A scathing investigation by Army Inspector General R. Steven Whitcomb found gross mismanagement at the nation's most storied burial ground, where the superintendent and his deputy waged a private war against each other and often gave contradictory orders to subordinates.

"This conflicting guidance forces the ANC workforce to choose sides for direction, authority and loyalty. The friction between the two is felt in meetings, in delegations of authority and responsibility, and in daily operations. This, in turn, has contributed to many of the burial errors and mistakes addressed in this investigation," the report said.

There are 330,000 veterans buried at Arlington, nearly one-third of whom were interred since 1990.

"There could in fact be more" misidentified and unmarked graves than the 211 found by investigators, Whitcomb said at a Pentagon briefing for reporters. Such errors have occurred in at least two burials of troops killed in Iraq or Afghanistan, he said.

McHugh issued a formal reprimand to ANC Superintendent John C. Metzler Jr. and said Patrick K. Hallinan, who oversees national cemetery policy for Veterans Affairs, will temporarily serve as superintendent until a replacement can be found.

Metzler, whose father was ANC superintendent from 1951 to 1972, will retire July 2, avoiding a more severe punishment, McHugh said.

McHugh also placed Deputy Superintendent Thurman Higginbotham on administrative leave pending a disciplinary review.

A separate IG inspection of Arlington National Cemetery found numerous administrative failures:

  • All governing documents concerning operations at the cemetery were outdated and very few aspects of daily operations were codified.
  • Key administrative positions are vacant or held by contractors unfamiliar with Army regulations and policies.
  • The cemetery's procurement operations do not meet federal, Defense or Army regulations: "Untrained and unqualified personnel are developing requirements and providing contract oversight with no internal or external oversight," the report said.
  • The cemetery lacked adequate resources for managing its huge workload, which includes conducting between 27 and 30 funerals per day.
  • No single Army organization has operational or strategic responsibility and accountability for ANC.

In a directive to senior Army leaders, McHugh outlined a number of changes aimed at improving operations and oversight of Army cemeteries.

Among the changes, McHugh appointed senior executive Kathryn Condon to a new position of Executive Director of the Army National Cemeteries Program.
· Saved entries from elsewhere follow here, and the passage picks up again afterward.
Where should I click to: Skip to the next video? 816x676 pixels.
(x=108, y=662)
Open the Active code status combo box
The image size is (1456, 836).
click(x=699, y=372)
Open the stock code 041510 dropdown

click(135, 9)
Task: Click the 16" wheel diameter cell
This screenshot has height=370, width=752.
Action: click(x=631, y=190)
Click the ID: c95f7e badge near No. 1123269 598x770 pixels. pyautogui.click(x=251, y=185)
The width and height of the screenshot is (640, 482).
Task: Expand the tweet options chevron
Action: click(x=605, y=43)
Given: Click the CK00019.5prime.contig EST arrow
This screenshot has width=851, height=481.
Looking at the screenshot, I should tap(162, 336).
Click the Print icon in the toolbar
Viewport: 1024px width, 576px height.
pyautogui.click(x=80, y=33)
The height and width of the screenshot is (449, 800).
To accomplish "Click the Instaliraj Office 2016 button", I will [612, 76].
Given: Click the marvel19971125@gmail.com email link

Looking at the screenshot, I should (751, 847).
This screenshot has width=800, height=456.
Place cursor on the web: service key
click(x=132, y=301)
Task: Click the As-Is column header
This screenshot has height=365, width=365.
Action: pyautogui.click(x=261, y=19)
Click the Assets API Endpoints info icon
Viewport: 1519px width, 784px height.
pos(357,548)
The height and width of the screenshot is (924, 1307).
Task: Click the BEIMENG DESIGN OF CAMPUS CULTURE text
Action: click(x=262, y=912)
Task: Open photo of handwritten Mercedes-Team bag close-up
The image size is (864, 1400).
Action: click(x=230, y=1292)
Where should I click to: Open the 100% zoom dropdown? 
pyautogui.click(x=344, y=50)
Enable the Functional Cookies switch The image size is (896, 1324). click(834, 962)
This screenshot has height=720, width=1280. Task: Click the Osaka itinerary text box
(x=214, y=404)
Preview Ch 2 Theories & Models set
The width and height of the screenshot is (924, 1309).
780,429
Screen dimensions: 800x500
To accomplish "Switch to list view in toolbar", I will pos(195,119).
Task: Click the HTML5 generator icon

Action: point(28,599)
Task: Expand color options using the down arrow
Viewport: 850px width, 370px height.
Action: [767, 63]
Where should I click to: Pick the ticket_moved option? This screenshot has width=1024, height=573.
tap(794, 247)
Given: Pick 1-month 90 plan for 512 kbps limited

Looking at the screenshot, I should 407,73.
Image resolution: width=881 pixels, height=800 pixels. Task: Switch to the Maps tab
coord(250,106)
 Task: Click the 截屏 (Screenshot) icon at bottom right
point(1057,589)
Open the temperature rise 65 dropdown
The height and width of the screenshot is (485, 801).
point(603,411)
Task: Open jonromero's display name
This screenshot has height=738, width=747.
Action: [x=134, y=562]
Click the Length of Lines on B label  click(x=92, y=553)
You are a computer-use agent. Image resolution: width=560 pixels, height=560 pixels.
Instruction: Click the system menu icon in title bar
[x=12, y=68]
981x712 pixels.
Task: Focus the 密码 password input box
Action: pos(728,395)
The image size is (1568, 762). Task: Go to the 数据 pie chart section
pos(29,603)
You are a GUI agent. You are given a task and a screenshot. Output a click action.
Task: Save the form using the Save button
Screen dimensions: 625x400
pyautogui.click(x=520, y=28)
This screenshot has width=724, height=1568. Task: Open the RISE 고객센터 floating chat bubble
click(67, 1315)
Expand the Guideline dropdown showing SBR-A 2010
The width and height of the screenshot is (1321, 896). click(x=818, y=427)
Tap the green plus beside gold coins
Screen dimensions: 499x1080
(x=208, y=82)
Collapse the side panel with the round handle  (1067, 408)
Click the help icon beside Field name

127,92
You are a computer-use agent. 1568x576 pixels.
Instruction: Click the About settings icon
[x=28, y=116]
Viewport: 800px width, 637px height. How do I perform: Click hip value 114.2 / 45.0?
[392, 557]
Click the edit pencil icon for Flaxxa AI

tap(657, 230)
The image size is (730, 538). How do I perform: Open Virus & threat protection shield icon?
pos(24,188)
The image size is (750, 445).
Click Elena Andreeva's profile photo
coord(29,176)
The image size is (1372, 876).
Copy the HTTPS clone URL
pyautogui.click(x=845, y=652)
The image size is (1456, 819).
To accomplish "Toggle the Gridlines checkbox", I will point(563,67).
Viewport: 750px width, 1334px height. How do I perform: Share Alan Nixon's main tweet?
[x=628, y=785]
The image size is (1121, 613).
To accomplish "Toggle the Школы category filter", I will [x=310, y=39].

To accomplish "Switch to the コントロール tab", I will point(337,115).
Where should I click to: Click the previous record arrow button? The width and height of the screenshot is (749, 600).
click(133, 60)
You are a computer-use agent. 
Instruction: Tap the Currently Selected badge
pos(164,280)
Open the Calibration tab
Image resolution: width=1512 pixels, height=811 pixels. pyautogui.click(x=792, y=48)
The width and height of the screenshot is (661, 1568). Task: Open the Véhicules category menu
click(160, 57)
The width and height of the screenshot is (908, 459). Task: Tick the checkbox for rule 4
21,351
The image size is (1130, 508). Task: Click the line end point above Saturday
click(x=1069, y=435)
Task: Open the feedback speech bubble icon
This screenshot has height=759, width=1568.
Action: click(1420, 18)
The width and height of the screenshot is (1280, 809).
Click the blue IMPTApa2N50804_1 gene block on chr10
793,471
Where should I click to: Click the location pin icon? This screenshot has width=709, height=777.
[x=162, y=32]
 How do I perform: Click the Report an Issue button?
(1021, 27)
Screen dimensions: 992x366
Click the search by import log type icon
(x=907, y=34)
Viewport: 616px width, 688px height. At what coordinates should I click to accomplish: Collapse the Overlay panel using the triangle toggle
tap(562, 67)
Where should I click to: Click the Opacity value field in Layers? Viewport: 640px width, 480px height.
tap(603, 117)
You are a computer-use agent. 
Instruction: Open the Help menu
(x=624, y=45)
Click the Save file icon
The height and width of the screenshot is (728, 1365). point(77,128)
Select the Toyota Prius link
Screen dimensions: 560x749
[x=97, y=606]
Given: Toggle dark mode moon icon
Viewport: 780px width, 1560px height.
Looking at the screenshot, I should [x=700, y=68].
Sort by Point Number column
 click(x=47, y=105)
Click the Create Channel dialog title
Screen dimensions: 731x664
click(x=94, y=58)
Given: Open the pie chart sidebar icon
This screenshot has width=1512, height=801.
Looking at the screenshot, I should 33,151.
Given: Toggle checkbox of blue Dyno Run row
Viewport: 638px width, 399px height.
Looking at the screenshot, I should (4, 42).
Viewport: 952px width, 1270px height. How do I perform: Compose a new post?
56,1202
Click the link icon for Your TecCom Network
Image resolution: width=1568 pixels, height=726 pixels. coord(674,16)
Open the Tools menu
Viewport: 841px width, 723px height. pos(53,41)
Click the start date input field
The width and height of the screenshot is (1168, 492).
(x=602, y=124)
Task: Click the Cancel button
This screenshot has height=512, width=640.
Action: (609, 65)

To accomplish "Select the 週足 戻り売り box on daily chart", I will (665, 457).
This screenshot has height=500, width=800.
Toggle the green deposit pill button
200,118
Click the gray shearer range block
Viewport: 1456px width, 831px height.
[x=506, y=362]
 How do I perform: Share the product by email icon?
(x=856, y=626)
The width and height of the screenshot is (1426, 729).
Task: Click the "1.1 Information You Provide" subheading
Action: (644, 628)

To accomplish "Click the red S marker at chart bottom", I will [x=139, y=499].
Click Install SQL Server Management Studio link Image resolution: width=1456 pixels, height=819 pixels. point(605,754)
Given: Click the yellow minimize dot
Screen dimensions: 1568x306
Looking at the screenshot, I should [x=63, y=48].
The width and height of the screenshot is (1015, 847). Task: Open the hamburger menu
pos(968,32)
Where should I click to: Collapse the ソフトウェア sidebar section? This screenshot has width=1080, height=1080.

She most recently served as the senior civilian at Army Materiel Command, where she oversaw 60,000 employees in 149 locations worldwide.

Condon's duties will include oversight of cemetery management and she will review and update policies and procedures and implement corrective measures outlined in the IG's inspection and investigation reports.

Rep. Ike Skelton, chairman of the House Armed Services Committee, said the committee would conduct its own investigation into problems at Arlington.

"It breaks my heart to learn about mismarked gravesites, mishandling of remains, missing documentation, and failures to notify next of kin. This conduct is disgraceful," the Missouri Democrat said.